This movie is one of the most bare and methodical I've seen. Every detail is narrated and the slow process of, for example, moving planks of wood from his door is detailed minutely, a work that took one month and had to be covered up every day. More than a film, this might be a documentation of the true story of a prisoner, or at least that is how it felt. Every single noise has a meaning - footsteps in the hallway, rocks under feet, Morse code against the wall, spoon scraping against the soil etc. The intro is in fact a note from the director saying he tells the story without ornament and that is exactly what it is.

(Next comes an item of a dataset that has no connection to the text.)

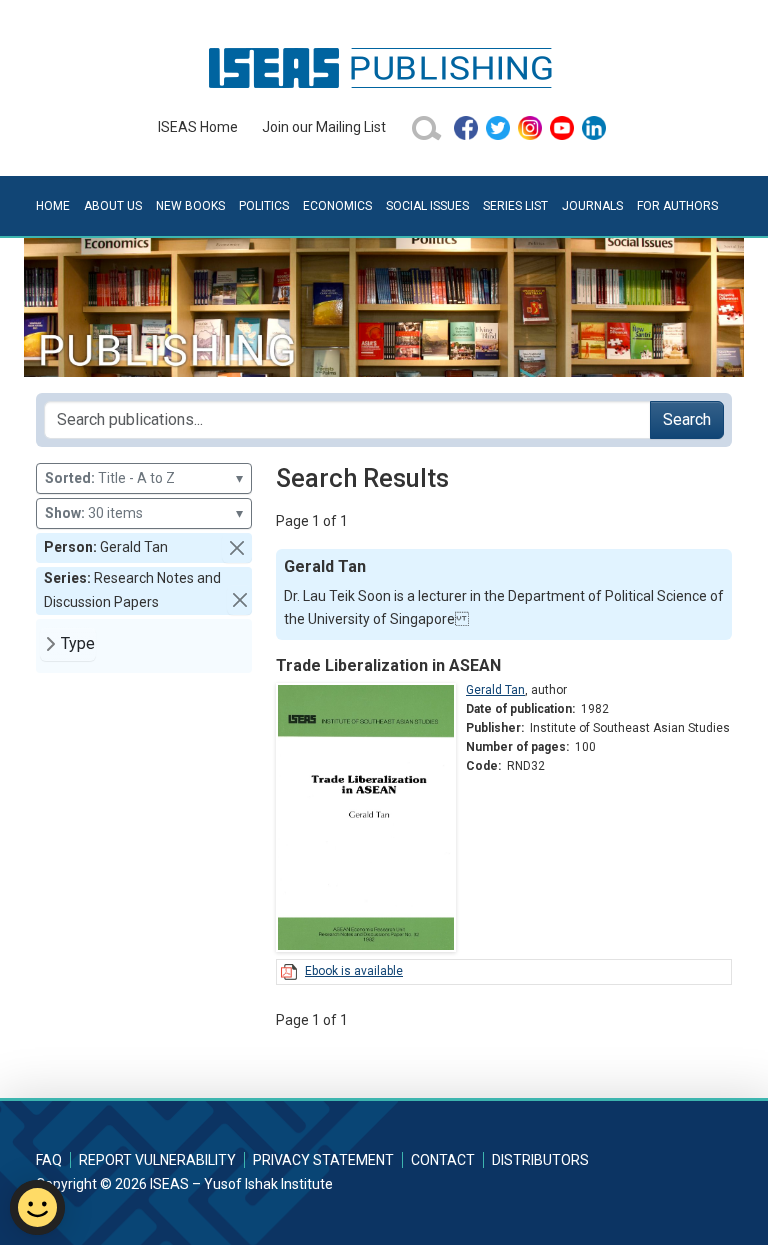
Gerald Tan (495, 690)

This movie felt real. Is it a good thing to aim for such realism? In this case, definitely. I don't know if it would be the case for any story but this was perfect. The viewer is stuck with Fontaine in the cell and they both want to escape. I wouldn't call it a perfect movie, but it's a perfect telling of a true story. I really enjoyed some details--for example, I think it was an awesome note of suspense when Fontaine gives the priest a note of everything he did in order to escape in case he doesn't make it. The viewer is then taken back, realizing that maybe he died while escaping or he got caught and we only know the story because of that note he gave the priest. It takes away the certainty we had that since we were being shown a true story, then the main character must have lived to tell the tale.

The movie will appear a little slow to anyone used to the contemporary standards. I guess this shows a thriller doesn't have to create anything more than a threatening environment. The dialogues aren't really important either as the narration tells us pretty much everything there is to know that the action doesn't reveal already. In any event, dialogues had to be short as the prisoners were constantly reminded that they couldn't talk to each other.

I liked: Creative and crafty, I wouldn't be surprised if the real instruments used in reality were recreated. Importance of sounds.

I disliked: Slow paced. Hard to distinguish the work of the film maker or the author.

80/100
A true thriller without any fast paced action. Skillful.